Nachdem der Moderator rote Karten im Publikum verteilt hatte, begrüßte Michael Jörg, Vorsitzender des Club Aktiv, Veranstalter des Abends, die Gäste. Die roten Karten konnten gezückt werden, wenn die einfache Sprache entgleiste und man dem Gesagten nicht folgen konnte. Roter Faden des Inklusionsgesprächs war die Frage: "Lebe ich, wie ich will? Lebe ich, wo ich will? Oder bestimmen das andere?"
Die Behindertenrechtskonvention der UN besagt, dass Menschen mit Behinderung das gleiche Recht wie Menschen ohne Behinderung haben. Sie können selbst bestimmen, wo, wie und mit wem sie wohnen und leben wollen.
Acht Jahre nach Inkrafttreten der Konvention wurde im Januar 2017 das Bundesteilhabegesetz verabschiedet. Es soll Menschen mit und ohne Behinderung in Deutschland gleichstellen.
Nancy Poser, Richterin, auf Hilfe angewiesen und vom Forum behinderter Juristinnen und Juristen, zeigte die guten und schlechten Seiten des Gesetzes auf. Einer ihrer Hauptkritikpunkte: "Es kann immer noch passieren, dass man im Heim leben muss, weil die Hilfe zu Hause zu viel kostet und das Amt das Leben im Heim als zumutbar einstuft." Und viele Menschen hätten nicht die Kraft, gegen die Entscheidung zu klagen. Sie fordert: "Jeder soll leben können, wie er möchte."
Matthias Rösch, Landesbeauftragter für die Belange behinderter Menschen in Rheinland-Pfalz, sagte deutlich: "Gezwungen werden, ins Heim zu gehen, geht gar nicht."
Wolfgang Enderle, Vorstandsvorsitzender der Lebenshilfe Trier, sieht das Bundesteilhabegesetz noch in der Rohbauphase. "Es sind noch viele Schritte zu gehen, bis klar ist, was letztendlich für alle gültig sein muss." Einer dieser Schritte sei, dass geklärt werden müsse, wo die existenziellen Entscheidungen getroffen werden. Beim Land? Bei den Kommunen?
Laut Gerd Dahm, Behindertenbeauftragter der Stadt Trier, ist dies die Schlüsselfrage. Er und der Vater einer geistig beeinträchtigten Tochter appellierten, dass die Betroffenen bei den Entscheidungen mit ins Boot genommen werden müssen.
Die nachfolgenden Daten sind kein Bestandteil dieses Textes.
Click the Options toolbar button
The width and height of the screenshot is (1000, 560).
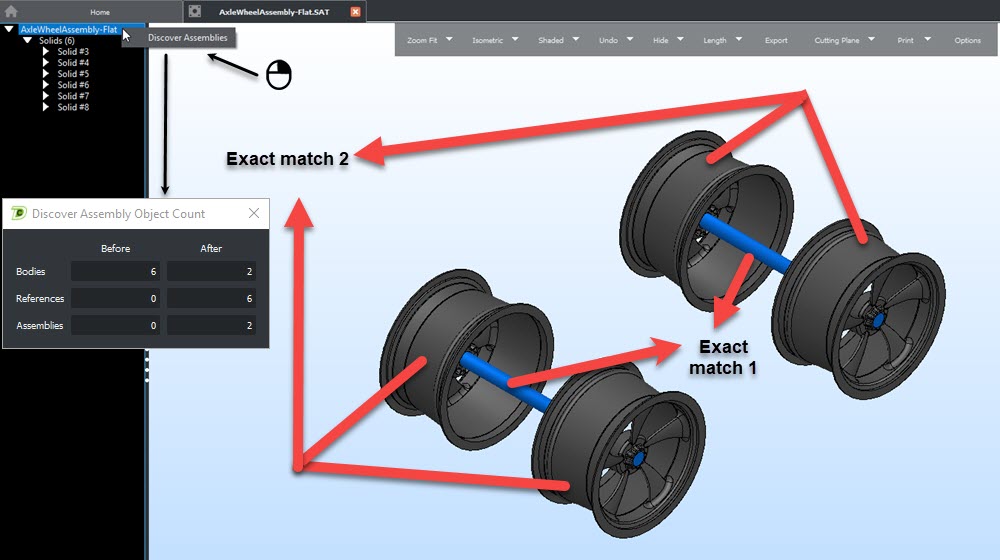967,41
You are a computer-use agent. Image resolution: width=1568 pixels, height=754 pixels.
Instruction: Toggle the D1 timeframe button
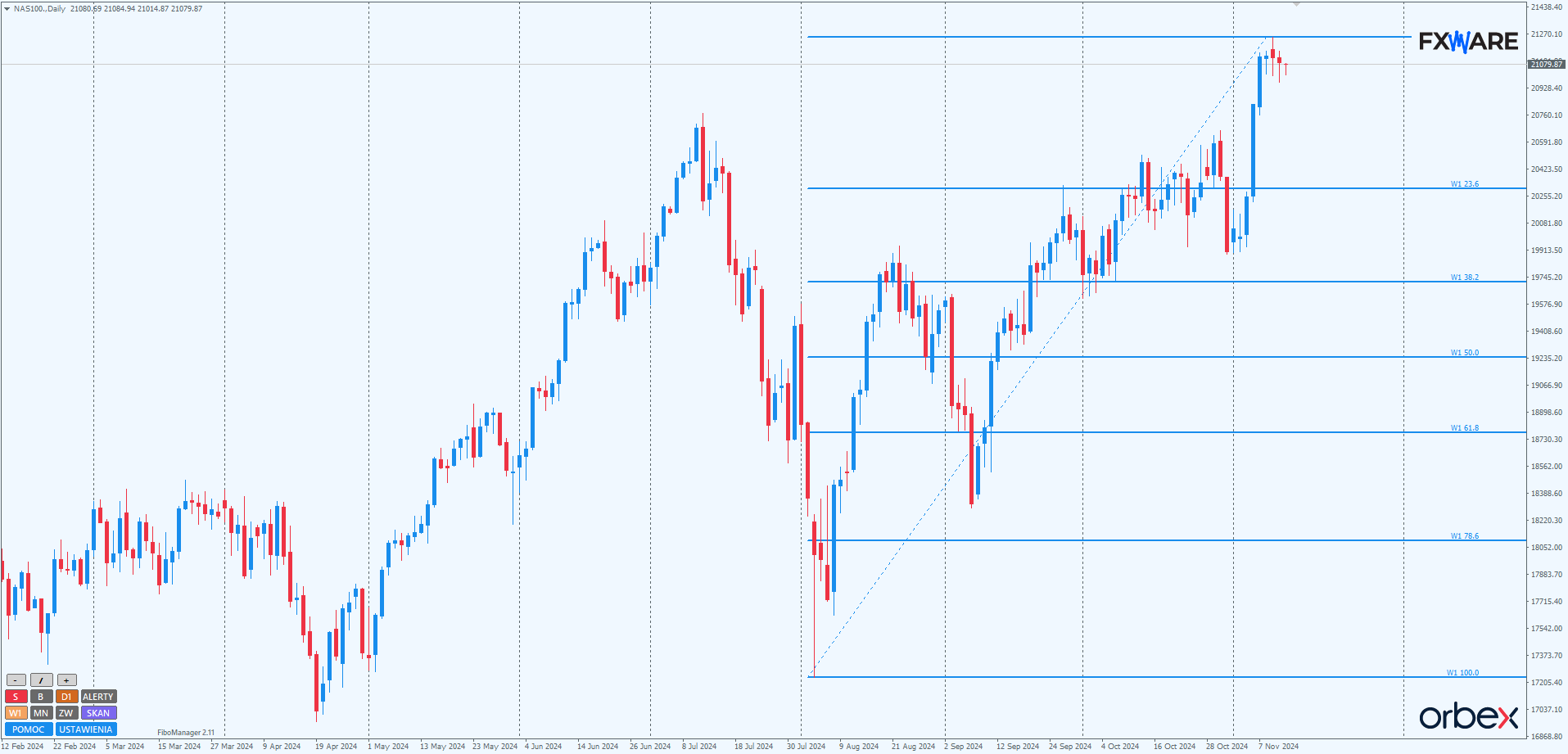tap(67, 697)
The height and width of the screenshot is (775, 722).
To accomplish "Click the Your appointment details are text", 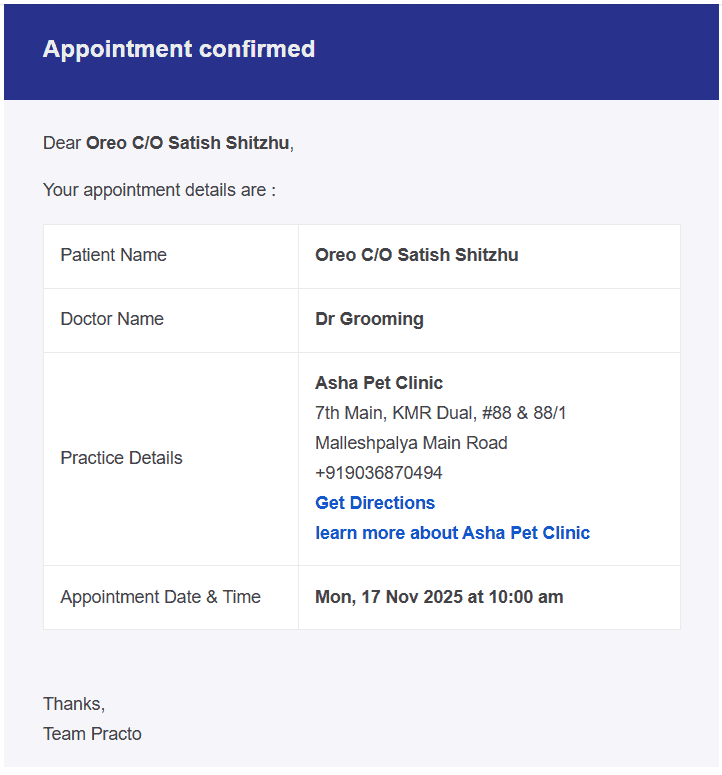I will click(159, 190).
Angelika Birk, Sozialdezernentin der Stadt Trier, und ihr Kollege vom Kreis Trier-Saarburg, Joachim Christmann, signalisierten in ihren Statements Gesprächsbereitschaft. Laut Birk gilt in der Stadt schon lange der Grundsatz "ambulant vor stationär".
Franz-Josef Wagner legte den Finger in eine Wunde. "Wie viele Menschen leben falsch in Heimen und sind nicht in der Region untergebracht?" wollte der Vorsitzende des rheinland-pfälzischen Landesverbands Psychiatrie-Erfahrener wissen. Schweigen. Es gebe einen Plan, dies herauszufinden, sagte Poser.
Nach mehr als zwei Stunden offenen Austauschs wurde deutlich: Es gibt noch viel Klärungsbedarf. Und das Experiment? Niemand hatte die rote Karte gezückt. Norbert Herres sagte mit Hilfe des Gebärdensprachdolmetschers: "Ich bin sehr froh, es müsste viel mehr solcher Veranstaltungen geben." Barrierefreiheit ist machbar.